Goal: Achieve controllable error rates using sublinear memory (e.g., a few KB).

2. Linear Counting Algorithm

Core Idea: Use a bitmap of length m (initialized to all 0s).
- Hash each element, mapping it to a position in [0, m-1], and set that position to 1.
- Count the number of zeros U in the bitmap.
- Cardinality estimation formula: n̂ = -m * ln(U/m).
Key Principle: If the hash function is uniform, the expected value of U has a logarithmic relationship with the cardinality n, allowing n to be estimated via the inverse function.
Pros and Cons:
- Pros: Simple, high accuracy at low cardinalities.
- Cons: When n approaches m, hash collisions increase dramatically, causing errors to rise rapidly; memory consumption is O(m).

3. LogLog Algorithm

Core Idea: Use the geometric mean of the position of the first occurrence of 1 (rank) in the hash value to estimate cardinality.
- The hash function generates a sufficiently long binary string (e.g., 64 bits).
- Record the position of the first 1 from the lowest bit in the binary representation of each element's hash value (e.g., 0001...1 → rank=4).
- Take the maximum M of all ranks.

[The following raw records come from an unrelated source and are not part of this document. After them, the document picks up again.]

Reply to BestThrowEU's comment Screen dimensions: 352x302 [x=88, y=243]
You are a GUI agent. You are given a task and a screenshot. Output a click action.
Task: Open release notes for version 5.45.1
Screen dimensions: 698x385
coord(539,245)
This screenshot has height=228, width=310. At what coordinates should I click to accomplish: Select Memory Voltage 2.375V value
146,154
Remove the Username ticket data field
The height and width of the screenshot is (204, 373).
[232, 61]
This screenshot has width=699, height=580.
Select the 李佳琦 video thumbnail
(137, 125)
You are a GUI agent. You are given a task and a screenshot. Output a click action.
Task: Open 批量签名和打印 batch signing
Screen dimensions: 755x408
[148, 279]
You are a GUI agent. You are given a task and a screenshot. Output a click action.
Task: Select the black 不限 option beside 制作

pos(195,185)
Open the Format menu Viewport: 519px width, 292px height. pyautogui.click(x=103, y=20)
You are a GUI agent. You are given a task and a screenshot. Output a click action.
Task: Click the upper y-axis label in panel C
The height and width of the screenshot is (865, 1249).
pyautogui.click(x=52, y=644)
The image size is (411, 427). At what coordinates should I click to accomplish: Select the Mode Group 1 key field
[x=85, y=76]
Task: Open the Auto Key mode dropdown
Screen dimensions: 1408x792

Cardinality estimation: n̂ = α_m * m * 2^M (where m is the number of buckets, α_m is a correction factor).
Key Principle: If the cardinality n is large, at least one hash value will have a high first occurrence of 1 (e.g., on the order of 2^M), allowing n to be inferred from M.
Pros and Cons:
- Pros: Memory usage only requires storing m counters (a few bits each).
- Cons: Higher variance, error approximately 1.3/√m.

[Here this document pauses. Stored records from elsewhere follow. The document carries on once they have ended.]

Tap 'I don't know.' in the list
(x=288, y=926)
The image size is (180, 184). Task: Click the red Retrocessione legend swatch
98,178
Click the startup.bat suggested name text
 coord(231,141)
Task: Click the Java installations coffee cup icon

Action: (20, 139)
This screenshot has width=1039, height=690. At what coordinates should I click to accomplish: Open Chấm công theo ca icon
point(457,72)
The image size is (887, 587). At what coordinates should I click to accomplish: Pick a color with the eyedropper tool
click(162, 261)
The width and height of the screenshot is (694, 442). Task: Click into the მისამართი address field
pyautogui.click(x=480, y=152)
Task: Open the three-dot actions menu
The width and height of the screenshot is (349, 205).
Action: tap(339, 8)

4. Improvements of HyperLogLog

Core Improvement: Use harmonic mean instead of geometric mean to reduce the impact of extreme values.
- Steps are the same as LogLog, but the final estimation formula is: n̂ = α_m * m² / (Σ 2^{-M_i}), where M_i is the maximum rank in each bucket.
- Harmonic mean is less sensitive to outliers, making estimates more stable.
Advantage: Error rate reduced to 1.04/√m, achieving higher accuracy with the same memory.

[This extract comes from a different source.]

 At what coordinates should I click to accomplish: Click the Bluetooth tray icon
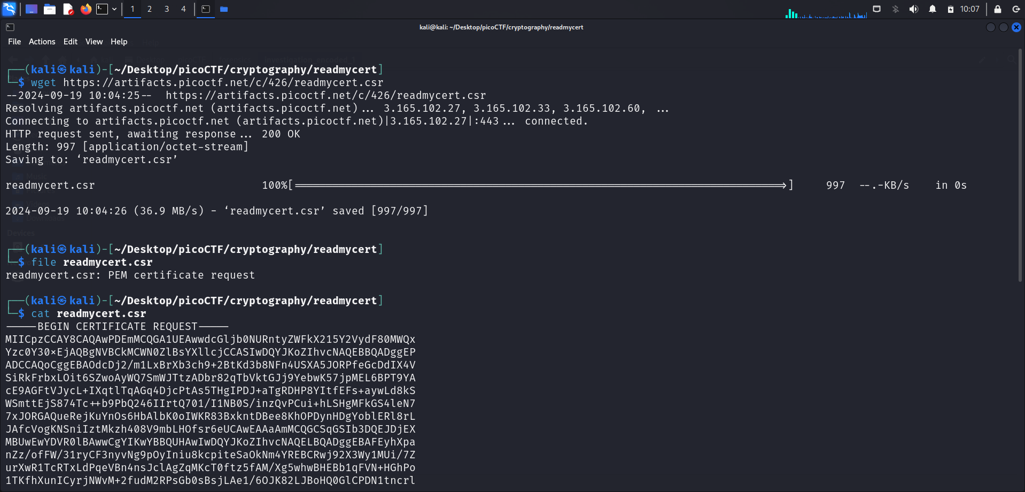pos(896,9)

5. Algorithm Comparison and Selection

Memory Efficiency (fixed error rate 1%):
- Linear Counting: Requires about 10^4 bits.
- LogLog: Requires about 1.5KB.
- HyperLogLog: Requires about 1.5KB (but with lower error) or less memory to achieve the same error.
Applicable Scenarios:
- Low cardinality (n < m/10): Linear Counting is more accurate.
- High cardinality (n > m/10): HyperLogLog is optimal.
- Compromise: Practical systems (e.g., Redis) often combine Linear Counting and HLL, dynamically switching based on cardinality.

6. Practical Application Examples

Redis's PFCOUNT: Implemented using HLL, estimating trillion-level cardinalities with only 12KB of memory and error <1%.
Big Data Deduplication: Use HLL in data pipelines to pre-estimate unique user counts, avoiding full scans.

Through comparison, it is evident that HyperLogLog is the best choice balancing memory efficiency and accuracy in most scenarios. However, understanding its evolution and alternatives helps optimize designs for specific needs.